Collected data:
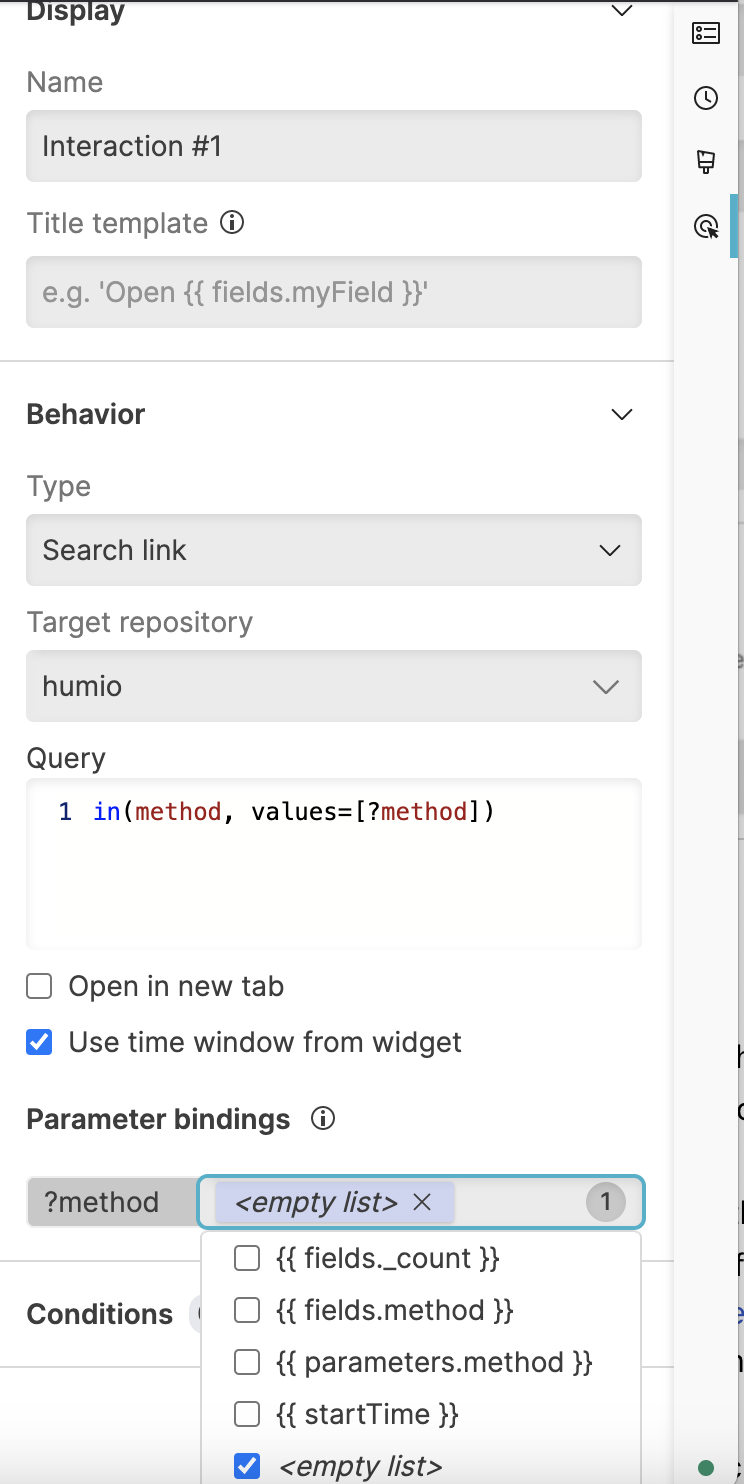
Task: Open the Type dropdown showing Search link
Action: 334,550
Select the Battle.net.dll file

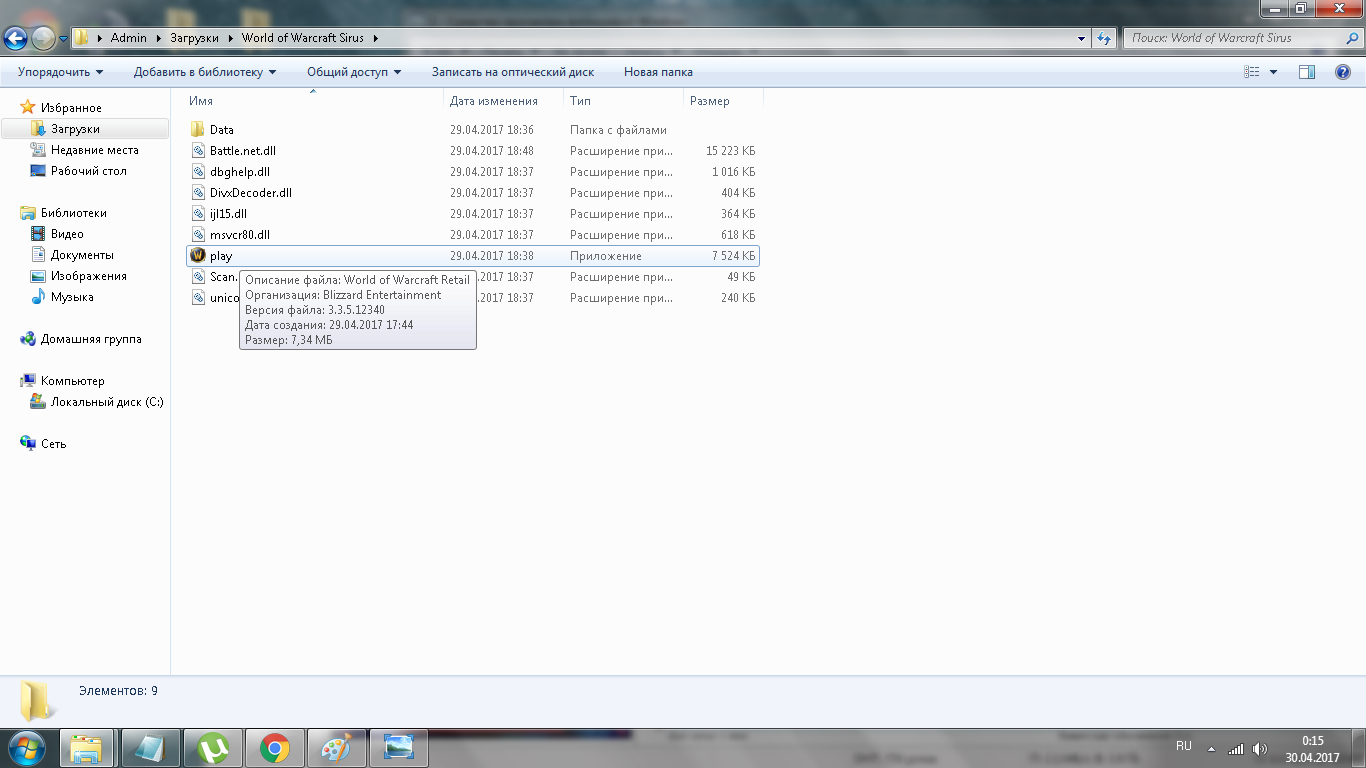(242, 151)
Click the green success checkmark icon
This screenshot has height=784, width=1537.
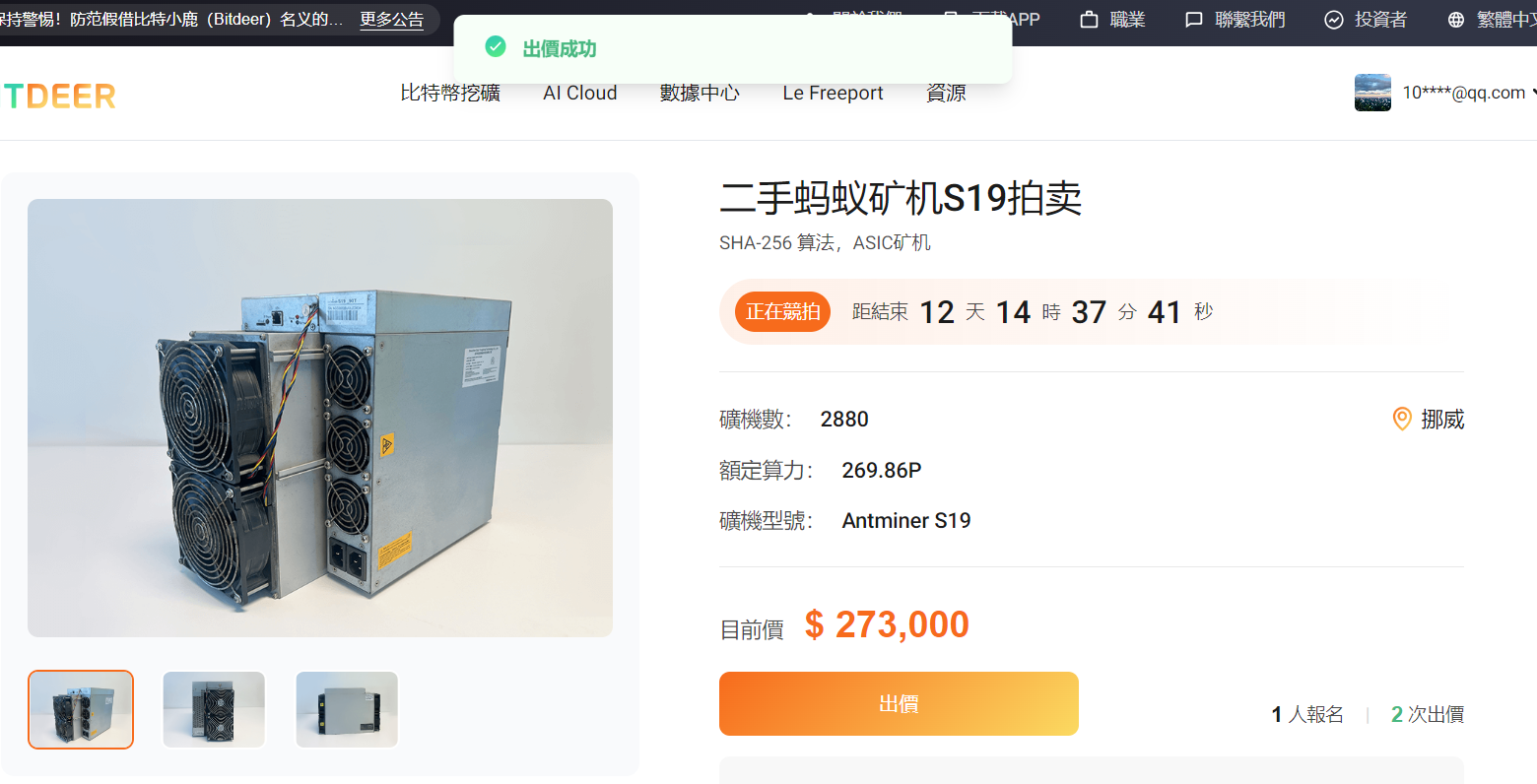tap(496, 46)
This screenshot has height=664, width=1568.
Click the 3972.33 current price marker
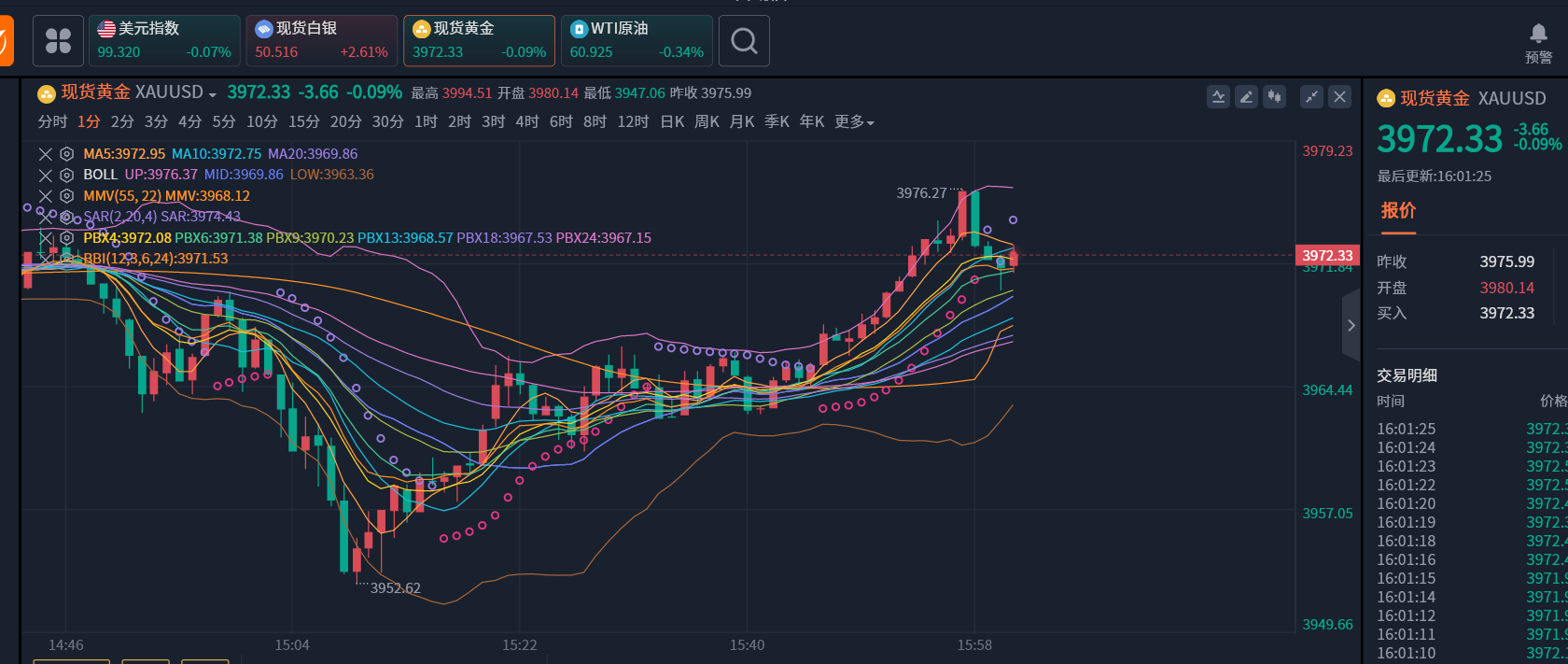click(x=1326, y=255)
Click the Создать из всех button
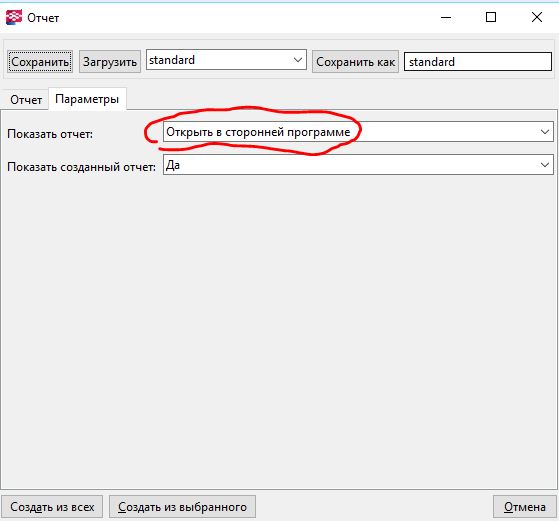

## TASK DETAILS
Find the line containing "Click the green success checkmark icon" in the records above, then copy it and every line after it exactly, through the last one, without any pictures.

## OUTPUT OF THE TASK
Click the green success checkmark icon
This screenshot has height=784, width=1537.
tap(496, 46)
This screenshot has height=664, width=1568.
Click the 3972.33 current price marker
click(x=1326, y=255)
Click the Создать из всех button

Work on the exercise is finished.